(Extracted data entries)
● ● ● ● ● ● ●

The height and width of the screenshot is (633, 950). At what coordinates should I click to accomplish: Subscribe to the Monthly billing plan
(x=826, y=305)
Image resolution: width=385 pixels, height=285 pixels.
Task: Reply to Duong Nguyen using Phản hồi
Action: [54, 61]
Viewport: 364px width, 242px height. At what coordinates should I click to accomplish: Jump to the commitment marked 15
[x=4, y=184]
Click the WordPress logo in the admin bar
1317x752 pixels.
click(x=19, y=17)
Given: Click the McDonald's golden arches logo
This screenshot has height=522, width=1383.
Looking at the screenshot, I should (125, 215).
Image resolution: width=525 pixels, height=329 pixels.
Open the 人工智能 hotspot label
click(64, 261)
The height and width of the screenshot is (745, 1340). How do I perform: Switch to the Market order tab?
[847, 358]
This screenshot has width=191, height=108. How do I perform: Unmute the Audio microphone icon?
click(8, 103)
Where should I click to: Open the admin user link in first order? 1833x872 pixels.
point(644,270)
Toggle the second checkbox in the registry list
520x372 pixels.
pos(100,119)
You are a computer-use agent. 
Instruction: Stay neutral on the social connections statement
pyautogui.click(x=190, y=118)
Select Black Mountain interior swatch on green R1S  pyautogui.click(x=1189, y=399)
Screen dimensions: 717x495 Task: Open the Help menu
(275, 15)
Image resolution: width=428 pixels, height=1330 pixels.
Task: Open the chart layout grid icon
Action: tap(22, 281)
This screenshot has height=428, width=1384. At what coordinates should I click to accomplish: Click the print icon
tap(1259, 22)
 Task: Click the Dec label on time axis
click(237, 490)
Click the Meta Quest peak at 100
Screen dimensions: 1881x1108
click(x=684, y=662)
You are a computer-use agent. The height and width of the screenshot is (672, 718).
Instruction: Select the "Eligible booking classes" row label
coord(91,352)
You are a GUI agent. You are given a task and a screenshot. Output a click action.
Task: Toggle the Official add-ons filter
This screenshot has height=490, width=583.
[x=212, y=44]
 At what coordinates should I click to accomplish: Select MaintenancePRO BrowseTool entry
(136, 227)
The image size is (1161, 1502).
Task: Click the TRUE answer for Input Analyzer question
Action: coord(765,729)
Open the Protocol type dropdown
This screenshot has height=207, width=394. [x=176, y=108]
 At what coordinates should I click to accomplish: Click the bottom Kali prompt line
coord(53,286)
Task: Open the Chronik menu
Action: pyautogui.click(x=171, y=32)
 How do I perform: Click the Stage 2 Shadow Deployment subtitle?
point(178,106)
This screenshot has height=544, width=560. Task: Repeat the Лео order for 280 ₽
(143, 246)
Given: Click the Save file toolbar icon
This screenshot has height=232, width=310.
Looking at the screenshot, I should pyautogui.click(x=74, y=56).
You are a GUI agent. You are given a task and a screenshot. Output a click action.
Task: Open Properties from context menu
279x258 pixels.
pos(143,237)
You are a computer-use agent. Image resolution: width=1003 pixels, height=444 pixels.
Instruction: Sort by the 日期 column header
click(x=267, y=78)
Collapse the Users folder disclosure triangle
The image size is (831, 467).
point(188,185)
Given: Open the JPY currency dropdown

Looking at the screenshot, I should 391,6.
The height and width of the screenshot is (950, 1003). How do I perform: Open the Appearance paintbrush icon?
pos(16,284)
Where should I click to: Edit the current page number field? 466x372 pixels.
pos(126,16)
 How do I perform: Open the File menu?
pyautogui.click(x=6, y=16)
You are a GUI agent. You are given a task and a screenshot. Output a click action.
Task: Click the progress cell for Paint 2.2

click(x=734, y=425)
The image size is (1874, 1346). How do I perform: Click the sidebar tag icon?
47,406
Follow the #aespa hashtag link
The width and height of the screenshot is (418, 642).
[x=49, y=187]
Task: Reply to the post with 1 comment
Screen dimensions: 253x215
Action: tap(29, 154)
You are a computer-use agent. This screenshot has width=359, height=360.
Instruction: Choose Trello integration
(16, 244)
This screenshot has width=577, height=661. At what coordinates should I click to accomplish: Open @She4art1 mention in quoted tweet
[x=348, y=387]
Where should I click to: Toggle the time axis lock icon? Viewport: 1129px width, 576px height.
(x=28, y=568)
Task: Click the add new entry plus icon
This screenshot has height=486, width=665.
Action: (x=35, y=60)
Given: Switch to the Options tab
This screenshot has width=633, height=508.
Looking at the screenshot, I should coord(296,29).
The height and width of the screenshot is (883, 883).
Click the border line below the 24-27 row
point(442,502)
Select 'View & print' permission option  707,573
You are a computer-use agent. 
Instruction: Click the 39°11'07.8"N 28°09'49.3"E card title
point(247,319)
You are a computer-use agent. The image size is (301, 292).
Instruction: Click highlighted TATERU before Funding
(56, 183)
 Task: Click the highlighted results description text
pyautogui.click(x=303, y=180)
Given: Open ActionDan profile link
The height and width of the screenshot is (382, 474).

● ● ● ● ● ● ●

**Stated goal**
Put the lines of the material into a JSON list of strings, one string per line, leaving out any blank lines.

**Output for this exercise**
[
  "The height and width of the screenshot is (633, 950). At what coordinates should I click to accomplish: Subscribe to the Monthly billing plan",
  "(x=826, y=305)",
  "Image resolution: width=385 pixels, height=285 pixels.",
  "Task: Reply to Duong Nguyen using Phản hồi",
  "Action: [54, 61]",
  "Viewport: 364px width, 242px height. At what coordinates should I click to accomplish: Jump to the commitment marked 15",
  "[x=4, y=184]",
  "Click the WordPress logo in the admin bar",
  "1317x752 pixels.",
  "click(x=19, y=17)",
  "Given: Click the McDonald's golden arches logo",
  "This screenshot has height=522, width=1383.",
  "Looking at the screenshot, I should (125, 215).",
  "Image resolution: width=525 pixels, height=329 pixels.",
  "Open the 人工智能 hotspot label",
  "click(64, 261)",
  "The height and width of the screenshot is (745, 1340). How do I perform: Switch to the Market order tab?",
  "[847, 358]",
  "This screenshot has width=191, height=108. How do I perform: Unmute the Audio microphone icon?",
  "click(8, 103)",
  "Where should I click to: Open the admin user link in first order? 1833x872 pixels.",
  "point(644,270)",
  "Toggle the second checkbox in the registry list",
  "520x372 pixels.",
  "pos(100,119)",
  "You are a computer-use agent. ",
  "Instruction: Stay neutral on the social connections statement",
  "pyautogui.click(x=190, y=118)",
  "Select Black Mountain interior swatch on green R1S  pyautogui.click(x=1189, y=399)",
  "Screen dimensions: 717x495 Task: Open the Help menu",
  "(275, 15)",
  "Image resolution: width=428 pixels, height=1330 pixels.",
  "Task: Open the chart layout grid icon",
  "Action: tap(22, 281)",
  "This screenshot has height=428, width=1384. At what coordinates should I click to accomplish: Click the print icon",
  "tap(1259, 22)",
  " Task: Click the Dec label on time axis",
  "click(237, 490)",
  "Click the Meta Quest peak at 100",
  "Screen dimensions: 1881x1108",
  "click(x=684, y=662)",
  "You are a computer-use agent. The height and width of the screenshot is (672, 718).",
  "Instruction: Select the \"Eligible booking classes\" row label",
  "coord(91,352)",
  "You are a GUI agent. You are given a task and a screenshot. Output a click action.",
  "Task: Toggle the Official add-ons filter",
  "This screenshot has height=490, width=583.",
  "[x=212, y=44]",
  " At what coordinates should I click to accomplish: Select MaintenancePRO BrowseTool entry",
  "(136, 227)",
  "The image size is (1161, 1502).",
  "Task: Click the TRUE answer for Input Analyzer question",
  "Action: coord(765,729)",
  "Open the Protocol type dropdown",
  "This screenshot has height=207, width=394. [x=176, y=108]",
  " At what coordinates should I click to accomplish: Click the bottom Kali prompt line",
  "coord(53,286)",
  "Task: Open the Chronik menu",
  "Action: pyautogui.click(x=171, y=32)",
  " How do I perform: Click the Stage 2 Shadow Deployment subtitle?",
  "point(178,106)",
  "This screenshot has height=544, width=560. Task: Repeat the Лео order for 280 ₽",
  "(143, 246)",
  "Given: Click the Save file toolbar icon",
  "This screenshot has height=232, width=310.",
  "Looking at the screenshot, I should pyautogui.click(x=74, y=56).",
  "You are a GUI agent. You are given a task and a screenshot. Output a click action.",
  "Task: Open Properties from context menu",
  "279x258 pixels.",
  "pos(143,237)",
  "You are a computer-use agent. Image resolution: width=1003 pixels, height=444 pixels.",
  "Instruction: Sort by the 日期 column header",
  "click(x=267, y=78)",
  "Collapse the Users folder disclosure triangle",
  "The image size is (831, 467).",
  "point(188,185)",
  "Given: Open the JPY currency dropdown",
  "Looking at the screenshot, I should 391,6.",
  "The height and width of the screenshot is (950, 1003). How do I perform: Open the Appearance paintbrush icon?",
  "pos(16,284)",
  "Where should I click to: Edit the current page number field? 466x372 pixels.",
  "pos(126,16)",
  " How do I perform: Open the File menu?",
  "pyautogui.click(x=6, y=16)",
  "You are a GUI agent. You are given a task and a screenshot. Output a click action.",
  "Task: Click the progress cell for Paint 2.2",
  "click(x=734, y=425)",
  "The image size is (1874, 1346). How do I perform: Click the sidebar tag icon?",
  "47,406",
  "Follow the #aespa hashtag link",
  "The width and height of the screenshot is (418, 642).",
  "[x=49, y=187]",
  "Task: Reply to the post with 1 comment",
  "Screen dimensions: 253x215",
  "Action: tap(29, 154)",
  "You are a computer-use agent. This screenshot has width=359, height=360.",
  "Instruction: Choose Trello integration",
  "(16, 244)",
  "This screenshot has width=577, height=661. At what coordinates should I click to accomplish: Open @She4art1 mention in quoted tweet",
  "[x=348, y=387]",
  "Where should I click to: Toggle the time axis lock icon? Viewport: 1129px width, 576px height.",
  "(x=28, y=568)",
  "Task: Click the add new entry plus icon",
  "This screenshot has height=486, width=665.",
  "Action: (x=35, y=60)",
  "Given: Switch to the Options tab",
  "This screenshot has width=633, height=508.",
  "Looking at the screenshot, I should coord(296,29).",
  "The height and width of the screenshot is (883, 883).",
  "Click the border line below the 24-27 row",
  "point(442,502)",
  "Select 'View & print' permission option  707,573",
  "You are a computer-use agent. ",
  "Instruction: Click the 39°11'07.8\"N 28°09'49.3\"E card title",
  "point(247,319)",
  "You are a computer-use agent. The image size is (301, 292).",
  "Instruction: Click highlighted TATERU before Funding",
  "(56, 183)",
  " Task: Click the highlighted results description text",
  "pyautogui.click(x=303, y=180)",
  "Given: Open ActionDan profile link",
  "The height and width of the screenshot is (382, 474)."
]